> **Description of the task**
Convert everything from the start of the items down to the line containing "tap(263, 367)", inclusive, into a Markdown table with the columns Row and Line, numbering each row and skipping blank lines.
--- START OF Extracted entries ---
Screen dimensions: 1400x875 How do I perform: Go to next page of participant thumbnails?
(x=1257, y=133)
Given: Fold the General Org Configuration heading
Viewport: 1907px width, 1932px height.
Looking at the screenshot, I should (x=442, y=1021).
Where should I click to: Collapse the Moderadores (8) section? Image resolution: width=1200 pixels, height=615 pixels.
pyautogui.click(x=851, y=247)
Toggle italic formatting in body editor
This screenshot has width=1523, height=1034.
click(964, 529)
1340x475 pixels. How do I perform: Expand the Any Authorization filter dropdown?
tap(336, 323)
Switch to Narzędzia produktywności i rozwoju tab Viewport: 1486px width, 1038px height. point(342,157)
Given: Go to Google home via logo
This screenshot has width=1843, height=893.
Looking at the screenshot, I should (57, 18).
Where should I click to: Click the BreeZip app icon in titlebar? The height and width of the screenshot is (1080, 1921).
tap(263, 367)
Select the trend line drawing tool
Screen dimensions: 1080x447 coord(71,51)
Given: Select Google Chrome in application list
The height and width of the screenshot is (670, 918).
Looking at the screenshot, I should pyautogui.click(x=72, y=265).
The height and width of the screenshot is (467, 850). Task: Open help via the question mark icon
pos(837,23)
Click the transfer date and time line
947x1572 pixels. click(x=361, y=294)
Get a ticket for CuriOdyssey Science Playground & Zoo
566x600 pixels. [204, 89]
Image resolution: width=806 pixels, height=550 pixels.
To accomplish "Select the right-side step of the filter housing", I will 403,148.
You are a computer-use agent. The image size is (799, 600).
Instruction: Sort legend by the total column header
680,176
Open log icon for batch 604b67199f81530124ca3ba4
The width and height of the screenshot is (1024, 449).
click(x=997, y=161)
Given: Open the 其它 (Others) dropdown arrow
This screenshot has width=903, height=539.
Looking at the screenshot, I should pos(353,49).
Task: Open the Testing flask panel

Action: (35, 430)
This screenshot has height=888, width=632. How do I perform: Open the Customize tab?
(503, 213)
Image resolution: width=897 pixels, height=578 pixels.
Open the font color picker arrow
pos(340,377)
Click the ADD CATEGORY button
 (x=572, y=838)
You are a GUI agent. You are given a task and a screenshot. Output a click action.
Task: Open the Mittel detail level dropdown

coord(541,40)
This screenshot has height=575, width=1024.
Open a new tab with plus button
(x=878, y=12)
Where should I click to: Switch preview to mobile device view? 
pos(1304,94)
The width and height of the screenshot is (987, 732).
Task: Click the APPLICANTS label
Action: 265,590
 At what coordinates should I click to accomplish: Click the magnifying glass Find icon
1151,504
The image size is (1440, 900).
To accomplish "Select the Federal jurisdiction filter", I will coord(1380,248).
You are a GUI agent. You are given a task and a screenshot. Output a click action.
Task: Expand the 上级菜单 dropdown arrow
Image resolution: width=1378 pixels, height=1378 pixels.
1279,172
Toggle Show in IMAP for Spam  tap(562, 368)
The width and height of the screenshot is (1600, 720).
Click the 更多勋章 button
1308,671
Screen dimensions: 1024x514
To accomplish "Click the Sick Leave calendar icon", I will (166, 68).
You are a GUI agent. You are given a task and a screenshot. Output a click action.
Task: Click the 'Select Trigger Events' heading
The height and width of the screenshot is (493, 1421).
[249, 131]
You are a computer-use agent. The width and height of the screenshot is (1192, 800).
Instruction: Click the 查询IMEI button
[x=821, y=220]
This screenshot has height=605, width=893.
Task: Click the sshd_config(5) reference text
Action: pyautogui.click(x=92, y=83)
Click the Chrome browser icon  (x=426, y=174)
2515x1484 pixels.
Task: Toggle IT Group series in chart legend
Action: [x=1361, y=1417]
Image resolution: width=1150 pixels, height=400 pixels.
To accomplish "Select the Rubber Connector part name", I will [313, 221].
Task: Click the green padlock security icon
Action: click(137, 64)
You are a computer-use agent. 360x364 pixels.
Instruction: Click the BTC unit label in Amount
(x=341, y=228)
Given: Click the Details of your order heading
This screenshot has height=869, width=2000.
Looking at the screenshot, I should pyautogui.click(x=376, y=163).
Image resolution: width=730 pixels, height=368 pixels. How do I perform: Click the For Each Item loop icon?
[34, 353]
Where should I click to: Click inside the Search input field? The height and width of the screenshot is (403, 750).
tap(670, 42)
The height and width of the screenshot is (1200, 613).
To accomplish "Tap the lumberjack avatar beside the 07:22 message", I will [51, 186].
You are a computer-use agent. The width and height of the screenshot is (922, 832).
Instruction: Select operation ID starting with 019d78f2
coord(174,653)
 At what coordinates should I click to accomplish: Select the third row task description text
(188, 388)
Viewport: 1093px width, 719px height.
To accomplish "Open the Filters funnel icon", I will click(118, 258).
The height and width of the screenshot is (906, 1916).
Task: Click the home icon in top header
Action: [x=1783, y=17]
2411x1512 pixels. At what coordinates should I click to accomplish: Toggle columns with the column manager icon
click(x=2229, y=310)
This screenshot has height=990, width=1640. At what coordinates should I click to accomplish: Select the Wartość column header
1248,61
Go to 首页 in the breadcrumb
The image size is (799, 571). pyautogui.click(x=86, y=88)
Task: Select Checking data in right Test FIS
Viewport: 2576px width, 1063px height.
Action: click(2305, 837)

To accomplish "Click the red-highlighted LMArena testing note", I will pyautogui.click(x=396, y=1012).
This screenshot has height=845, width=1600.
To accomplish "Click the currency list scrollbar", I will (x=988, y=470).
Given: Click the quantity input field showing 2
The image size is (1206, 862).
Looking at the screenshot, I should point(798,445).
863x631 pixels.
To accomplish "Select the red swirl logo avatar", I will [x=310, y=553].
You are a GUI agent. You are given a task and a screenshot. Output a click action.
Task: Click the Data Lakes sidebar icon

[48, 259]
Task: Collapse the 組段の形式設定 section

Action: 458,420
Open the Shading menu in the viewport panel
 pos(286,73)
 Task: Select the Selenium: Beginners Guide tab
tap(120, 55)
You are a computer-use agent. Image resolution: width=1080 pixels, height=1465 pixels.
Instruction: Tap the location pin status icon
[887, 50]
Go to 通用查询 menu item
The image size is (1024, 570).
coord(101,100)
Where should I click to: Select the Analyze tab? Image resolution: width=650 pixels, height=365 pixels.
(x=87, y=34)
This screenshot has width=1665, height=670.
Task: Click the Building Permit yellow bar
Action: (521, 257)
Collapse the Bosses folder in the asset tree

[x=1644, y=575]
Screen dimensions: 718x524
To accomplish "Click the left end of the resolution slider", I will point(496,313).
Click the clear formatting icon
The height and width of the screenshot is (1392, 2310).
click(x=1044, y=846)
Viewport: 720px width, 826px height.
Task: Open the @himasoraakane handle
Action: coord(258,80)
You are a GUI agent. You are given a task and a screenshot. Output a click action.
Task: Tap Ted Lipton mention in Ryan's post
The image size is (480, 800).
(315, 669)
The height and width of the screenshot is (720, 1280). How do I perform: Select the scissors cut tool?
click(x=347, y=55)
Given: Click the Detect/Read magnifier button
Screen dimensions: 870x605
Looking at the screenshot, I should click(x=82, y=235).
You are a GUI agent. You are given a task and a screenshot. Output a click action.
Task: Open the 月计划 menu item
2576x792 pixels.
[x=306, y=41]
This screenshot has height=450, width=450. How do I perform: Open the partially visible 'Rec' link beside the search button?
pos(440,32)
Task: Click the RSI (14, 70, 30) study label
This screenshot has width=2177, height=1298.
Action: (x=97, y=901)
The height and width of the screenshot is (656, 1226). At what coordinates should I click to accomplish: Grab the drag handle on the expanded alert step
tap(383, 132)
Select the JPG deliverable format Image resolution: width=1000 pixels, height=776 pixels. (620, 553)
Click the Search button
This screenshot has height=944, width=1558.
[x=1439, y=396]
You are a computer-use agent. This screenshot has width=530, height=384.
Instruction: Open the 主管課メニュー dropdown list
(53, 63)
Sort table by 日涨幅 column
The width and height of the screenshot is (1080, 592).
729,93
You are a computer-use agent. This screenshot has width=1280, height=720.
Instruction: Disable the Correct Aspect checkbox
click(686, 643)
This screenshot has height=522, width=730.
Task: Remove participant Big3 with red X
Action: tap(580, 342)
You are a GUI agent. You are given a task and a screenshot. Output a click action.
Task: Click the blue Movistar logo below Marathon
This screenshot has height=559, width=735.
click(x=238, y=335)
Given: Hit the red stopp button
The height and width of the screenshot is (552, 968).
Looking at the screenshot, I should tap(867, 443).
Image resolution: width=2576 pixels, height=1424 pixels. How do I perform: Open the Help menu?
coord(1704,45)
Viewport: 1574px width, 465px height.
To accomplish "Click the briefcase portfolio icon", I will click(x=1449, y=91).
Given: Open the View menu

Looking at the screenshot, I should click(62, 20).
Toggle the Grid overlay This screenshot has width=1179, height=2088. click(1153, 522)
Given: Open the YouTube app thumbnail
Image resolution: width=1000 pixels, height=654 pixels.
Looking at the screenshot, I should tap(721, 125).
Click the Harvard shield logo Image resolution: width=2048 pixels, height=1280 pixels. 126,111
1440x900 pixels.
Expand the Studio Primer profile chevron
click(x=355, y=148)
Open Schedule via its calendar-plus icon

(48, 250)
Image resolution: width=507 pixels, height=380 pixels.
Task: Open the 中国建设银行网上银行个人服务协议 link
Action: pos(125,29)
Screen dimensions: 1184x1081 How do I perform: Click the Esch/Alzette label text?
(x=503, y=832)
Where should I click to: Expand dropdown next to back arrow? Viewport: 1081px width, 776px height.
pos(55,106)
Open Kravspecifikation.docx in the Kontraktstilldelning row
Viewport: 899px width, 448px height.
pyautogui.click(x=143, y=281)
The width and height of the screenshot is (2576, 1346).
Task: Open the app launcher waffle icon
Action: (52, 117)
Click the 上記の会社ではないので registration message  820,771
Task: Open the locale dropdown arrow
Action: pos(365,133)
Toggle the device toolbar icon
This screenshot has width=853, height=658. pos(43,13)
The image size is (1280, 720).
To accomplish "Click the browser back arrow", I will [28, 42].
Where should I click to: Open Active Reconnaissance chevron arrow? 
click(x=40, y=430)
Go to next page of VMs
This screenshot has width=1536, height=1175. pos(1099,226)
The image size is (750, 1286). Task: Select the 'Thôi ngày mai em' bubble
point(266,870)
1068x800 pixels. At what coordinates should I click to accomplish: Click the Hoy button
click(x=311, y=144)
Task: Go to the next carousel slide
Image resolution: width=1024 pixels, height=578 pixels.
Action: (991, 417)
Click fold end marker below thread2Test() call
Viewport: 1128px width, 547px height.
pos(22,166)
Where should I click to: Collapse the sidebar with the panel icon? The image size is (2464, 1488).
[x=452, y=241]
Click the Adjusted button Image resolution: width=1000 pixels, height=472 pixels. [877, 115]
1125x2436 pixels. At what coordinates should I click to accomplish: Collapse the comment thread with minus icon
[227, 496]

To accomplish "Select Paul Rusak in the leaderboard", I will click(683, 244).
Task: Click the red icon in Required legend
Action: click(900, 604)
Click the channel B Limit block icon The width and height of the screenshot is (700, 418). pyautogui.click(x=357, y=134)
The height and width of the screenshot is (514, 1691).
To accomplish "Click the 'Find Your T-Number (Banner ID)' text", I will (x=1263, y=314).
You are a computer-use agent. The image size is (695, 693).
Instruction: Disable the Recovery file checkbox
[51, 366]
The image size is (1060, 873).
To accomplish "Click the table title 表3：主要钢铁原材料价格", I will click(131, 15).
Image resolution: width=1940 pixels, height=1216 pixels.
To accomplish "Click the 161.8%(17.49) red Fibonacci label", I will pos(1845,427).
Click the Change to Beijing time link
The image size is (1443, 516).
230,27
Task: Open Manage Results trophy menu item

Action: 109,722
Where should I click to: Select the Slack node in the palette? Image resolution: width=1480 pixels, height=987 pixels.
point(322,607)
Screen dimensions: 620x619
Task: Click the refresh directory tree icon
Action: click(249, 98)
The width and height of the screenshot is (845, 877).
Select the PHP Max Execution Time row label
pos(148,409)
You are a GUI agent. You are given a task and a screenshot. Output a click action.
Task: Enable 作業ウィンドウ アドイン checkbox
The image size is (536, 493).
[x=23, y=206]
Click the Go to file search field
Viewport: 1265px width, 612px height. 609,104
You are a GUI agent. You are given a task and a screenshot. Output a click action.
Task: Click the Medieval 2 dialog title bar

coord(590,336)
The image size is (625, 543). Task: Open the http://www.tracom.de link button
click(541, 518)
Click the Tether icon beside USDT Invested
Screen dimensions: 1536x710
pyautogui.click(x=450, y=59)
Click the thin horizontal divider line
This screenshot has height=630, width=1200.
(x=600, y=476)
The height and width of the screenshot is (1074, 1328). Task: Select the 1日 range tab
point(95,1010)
--- END OF Extracted entries ---
> **Expected answer**
| Row | Line |
|---|---|
| 1 | Screen dimensions: 1400x875 How do I perform: Go to next page of participant thumbnails? |
| 2 | (x=1257, y=133) |
| 3 | Given: Fold the General Org Configuration heading |
| 4 | Viewport: 1907px width, 1932px height. |
| 5 | Looking at the screenshot, I should (x=442, y=1021). |
| 6 | Where should I click to: Collapse the Moderadores (8) section? Image resolution: width=1200 pixels, height=615 pixels. |
| 7 | pyautogui.click(x=851, y=247) |
| 8 | Toggle italic formatting in body editor |
| 9 | This screenshot has width=1523, height=1034. |
| 10 | click(964, 529) |
| 11 | 1340x475 pixels. How do I perform: Expand the Any Authorization filter dropdown? |
| 12 | tap(336, 323) |
| 13 | Switch to Narzędzia produktywności i rozwoju tab Viewport: 1486px width, 1038px height. point(342,157) |
| 14 | Given: Go to Google home via logo |
| 15 | This screenshot has width=1843, height=893. |
| 16 | Looking at the screenshot, I should (57, 18). |
| 17 | Where should I click to: Click the BreeZip app icon in titlebar? The height and width of the screenshot is (1080, 1921). |
| 18 | tap(263, 367) |